Il avait dit cette dernière phrase sur un ton cassant, ce qui provoqua un rire étouffé chez l'homme qui les avait escorté. Bien que la jeune femme se posait les mêmes questions qu'Hector, son accusation la choqua. Elle tourna la tête vers l'homme aux cheveux noirs, attendant avec un soupçon de peur, sa réponse. Orpheus, lui, releva la tête, toisant le petit homme de ses yeux noirs brillants à la lumière des flammes, serrant la main droite de Lylith dans la sienne. Il prit la parole d'une voix calme mais glaçante:

-Comment osez vous me comparer à ces rebelles sans foi ni loi Monsieur Blark?

La lumière de la pièce semblait baisser au fur et à mesure que le noble continuait, mais Lylith chassa cette idée de sa tête, cela ne devait être qu'un nuage qui passait.

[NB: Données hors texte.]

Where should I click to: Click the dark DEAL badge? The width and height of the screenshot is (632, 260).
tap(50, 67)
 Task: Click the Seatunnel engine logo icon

-Comment osez vous porter de tels propos à mon égard alors que je vous ai sauvé de ce camp misérable où vous vous preniez pour un général ? Vous voulez savoir ce que je suis ? Soit.

La porte se ferma brutalement et Hector sursauta, apeuré. Orpheus ferma les yeux et la pièce se retrouva plongée dans l'obscurité. Le Sorcier tendit sa main gauche devant lui, ses paupières toujours closes, et une volute de vapeur noire sortit de sa paume. Cette masse semblait vivante et formait une sphère. Cette dernière projetait de la lumière rouge sur les murs de la pièce et alourdissait l'atmosphère. D'un mouvement de main fluide, le Sorcier modifia sa sphère en un simple filament qui se glissait entre ses doigts avec grâce. Lylith, s'étant crispée, se détendit, attirée inlassablement par l'Art d'Orpheus. Ce dernier ouvrit ses yeux, désormais d'un rouge sang. A cette vue, Hector poussa un cri terrifié et tenta de reculer et de s'enfuir, mais n'y parvint pas, la porte étant fermée. La jeune femme quant à elle, sourit, émerveillée par ces deux iris pourpres.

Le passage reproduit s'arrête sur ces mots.